- TASK DETAILS
Without any pictures, retype exactly the lines that begin at the one holding "Select the ABC text label tool" and end at the last line of the data below.

╭──

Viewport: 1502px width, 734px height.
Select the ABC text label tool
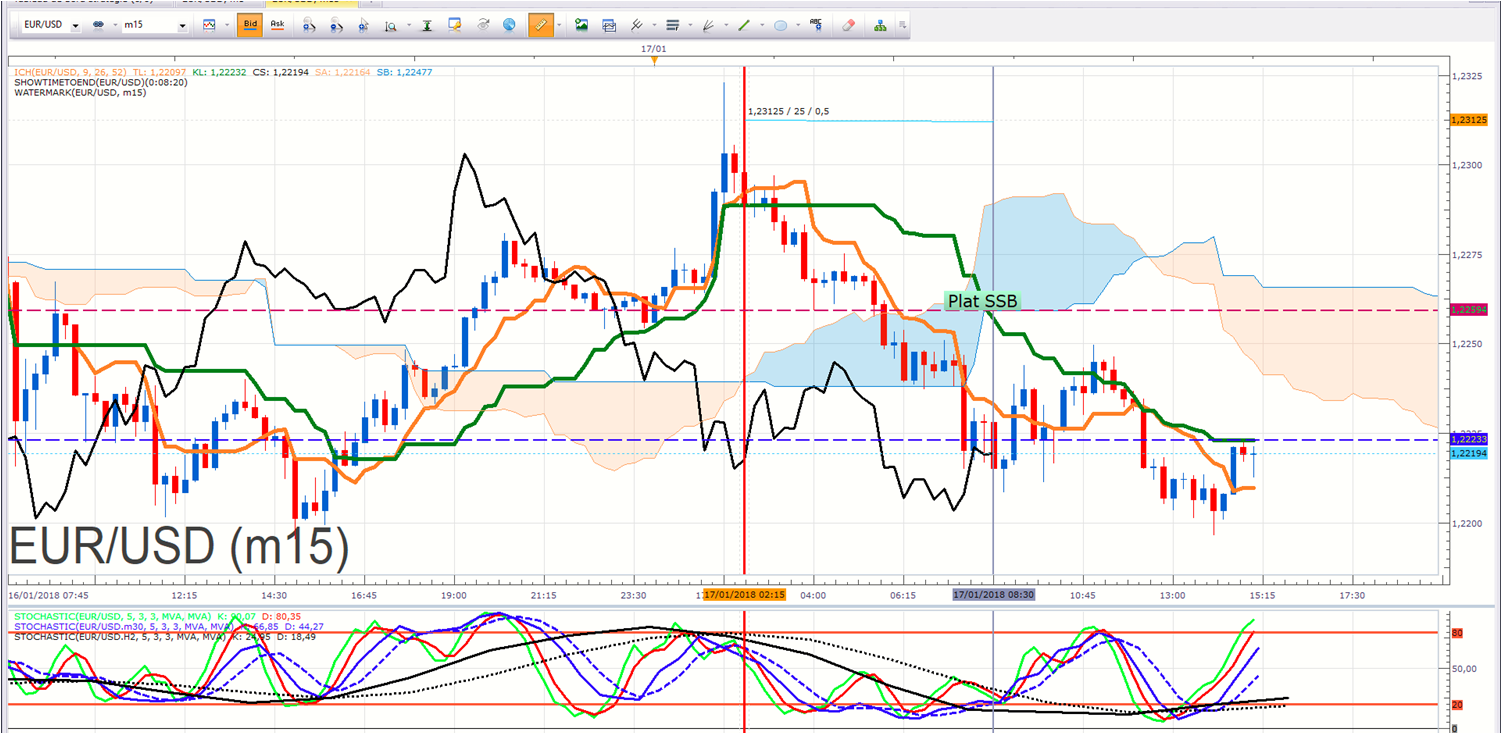[816, 25]
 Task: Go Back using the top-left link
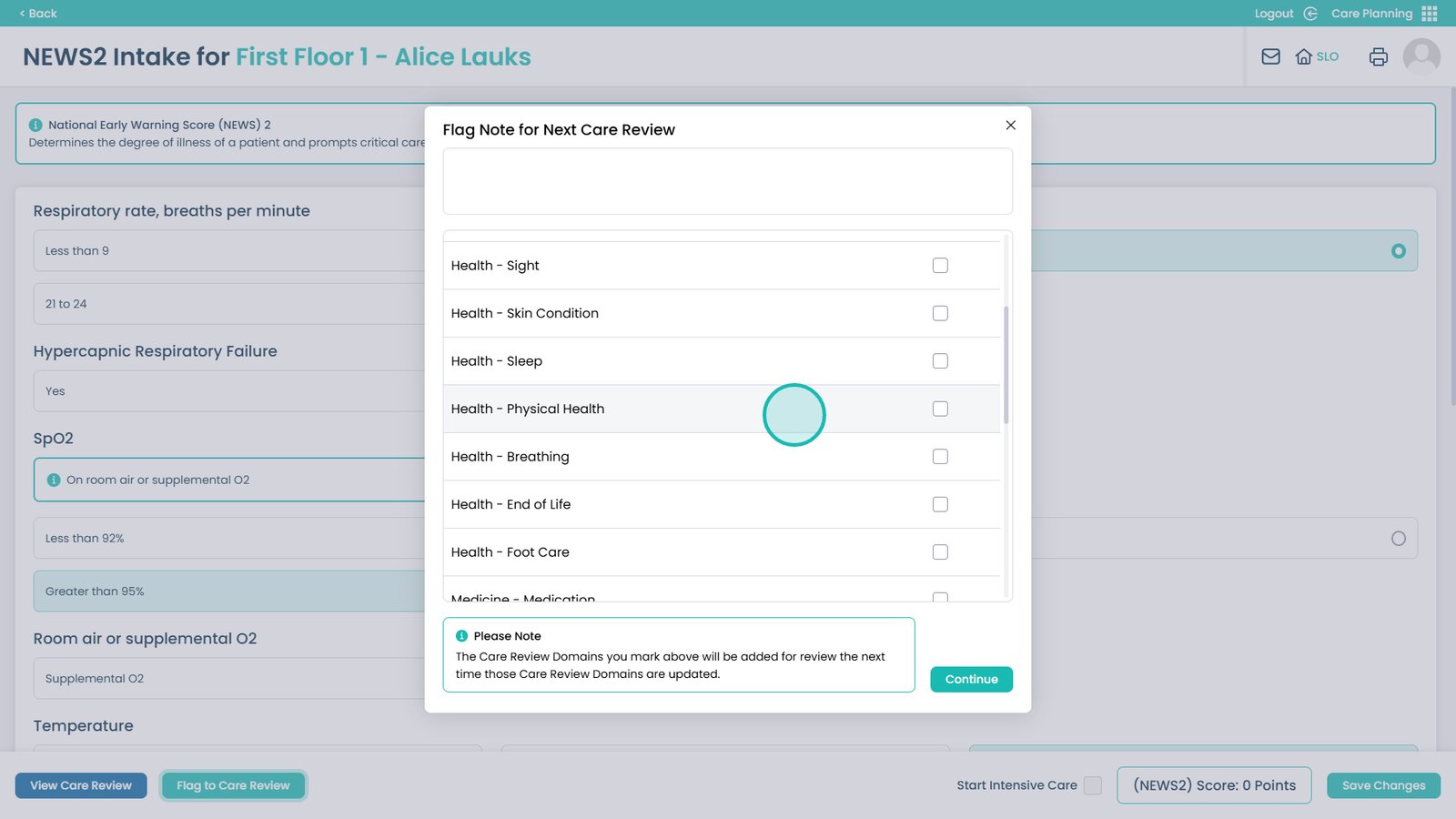tap(38, 14)
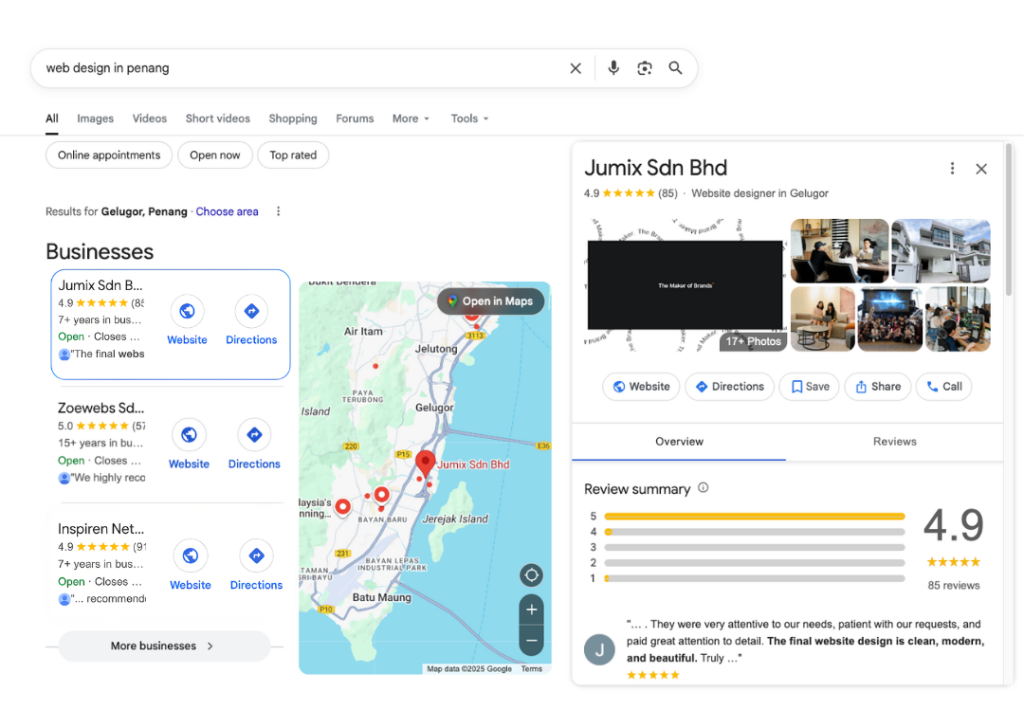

╰──

- ANSWER TO THIS EXERCISE
Select the ABC text label tool
[816, 25]
 Task: Go Back using the top-left link
tap(38, 14)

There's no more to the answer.